RESOLVING THE SOLID PHASE SPECIATION OF PB-BEARING PARTICLES THAT CONTROL THE BIOACCESSIBILITY OF PB IN HIGHLY POLLUTED SOILS

The importance of the association between lead (Pb) exposure and IQ deficits and behavior problems in pediatric populations has been well documented. The Pb exposure topology for children can be dominated by Pb in soil, where soil is inadvertently ingested through mouthing activities. Highly contaminated soils pose a particular risk, however the exposure threat can be modified by the relative bioaccessibility of the Pb. Lead, if present in a highly insoluble form in soil may, despite unintended ingestion, result in a minimally absorbed dose.

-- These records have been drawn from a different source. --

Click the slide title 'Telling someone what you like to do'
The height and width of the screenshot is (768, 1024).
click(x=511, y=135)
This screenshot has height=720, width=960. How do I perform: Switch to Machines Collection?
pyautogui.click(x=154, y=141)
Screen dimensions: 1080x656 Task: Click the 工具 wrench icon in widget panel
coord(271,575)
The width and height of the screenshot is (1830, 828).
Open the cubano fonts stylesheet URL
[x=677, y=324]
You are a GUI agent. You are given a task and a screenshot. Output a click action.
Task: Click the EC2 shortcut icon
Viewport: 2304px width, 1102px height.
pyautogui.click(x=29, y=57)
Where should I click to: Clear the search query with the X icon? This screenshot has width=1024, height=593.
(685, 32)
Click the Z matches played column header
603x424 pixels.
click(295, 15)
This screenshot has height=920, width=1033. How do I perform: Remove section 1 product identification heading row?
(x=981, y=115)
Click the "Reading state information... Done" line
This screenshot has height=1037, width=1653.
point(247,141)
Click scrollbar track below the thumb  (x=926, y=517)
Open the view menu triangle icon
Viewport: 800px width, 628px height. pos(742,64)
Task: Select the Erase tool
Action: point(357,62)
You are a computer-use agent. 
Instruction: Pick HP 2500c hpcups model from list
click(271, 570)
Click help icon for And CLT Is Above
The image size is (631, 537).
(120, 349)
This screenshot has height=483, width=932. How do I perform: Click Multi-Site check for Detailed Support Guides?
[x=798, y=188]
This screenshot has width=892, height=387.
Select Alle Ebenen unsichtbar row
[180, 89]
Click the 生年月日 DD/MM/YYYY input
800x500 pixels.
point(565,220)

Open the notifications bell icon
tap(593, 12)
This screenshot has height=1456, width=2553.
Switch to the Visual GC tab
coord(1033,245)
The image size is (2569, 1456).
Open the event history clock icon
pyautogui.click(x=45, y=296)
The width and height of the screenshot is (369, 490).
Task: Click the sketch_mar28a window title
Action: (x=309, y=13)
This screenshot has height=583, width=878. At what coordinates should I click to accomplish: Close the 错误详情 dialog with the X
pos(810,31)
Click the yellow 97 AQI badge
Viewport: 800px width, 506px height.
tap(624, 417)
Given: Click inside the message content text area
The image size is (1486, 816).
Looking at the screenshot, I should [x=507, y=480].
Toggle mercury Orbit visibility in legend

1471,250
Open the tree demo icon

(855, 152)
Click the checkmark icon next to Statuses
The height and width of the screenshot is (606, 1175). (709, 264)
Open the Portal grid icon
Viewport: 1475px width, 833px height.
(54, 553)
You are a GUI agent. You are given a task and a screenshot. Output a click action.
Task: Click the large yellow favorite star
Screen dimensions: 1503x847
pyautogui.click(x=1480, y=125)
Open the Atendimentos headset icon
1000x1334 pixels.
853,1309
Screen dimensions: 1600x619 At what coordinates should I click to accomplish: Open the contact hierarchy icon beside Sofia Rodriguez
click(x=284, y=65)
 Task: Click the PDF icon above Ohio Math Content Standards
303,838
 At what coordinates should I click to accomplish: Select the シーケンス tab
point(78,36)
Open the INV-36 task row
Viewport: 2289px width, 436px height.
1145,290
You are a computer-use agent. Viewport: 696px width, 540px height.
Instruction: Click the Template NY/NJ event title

Here we investigate a number of spatially juxtaposed soils with moderate to high Pb concentrations (from mining and industrial processes), and with disparate levels of Pb solubility. The samples, from the city/municipality of Mitrovica, in northern Kosovo, contained Pb levels ranging from approximately 625 – 47,000 mg/kg, and relative in vitro oral Pb bioaccessibiltities, of between 3 and 89%. The aim of this study was to evaluate which Pb phases in the soils controlled the overall soil Pb solubility. To this end, the Pb mineral phases were determined by XRD, and the element associations with Pb at the individual particle level by SEM and EDX. In the case of the latter statistically significant populations of particles were characterized by automated image analysis in the Computer Controlled SEM (CCSEM). Lead solubility was investigated at the bulk sample level by the Unified BARGE method (UBM), and by chemometric analysis of sequential extraction data (chemometric identification of substrates and element distribution, CISED), and at the individual particle level by Differential Individual Particle Analysis (DIPA).

CCSEM characterization of soil particles (approximately 4,000 particles analyzed from each sample), identified specific Pb-particle associations (phases) in the samples. In situ immersion of Pb-particles in simulated gastric fluid (DIPA characterization of Pb-particles before and after fluid exposure) identified phases that appeared to be more sparingly soluble than others. Initial results suggest that across the suite of samples Pb-particles with Fe associations were less soluble than Pb-particles with Ca associations. Although, other Pb-particle associations that are sample specific are also important in controlling Pb solubility.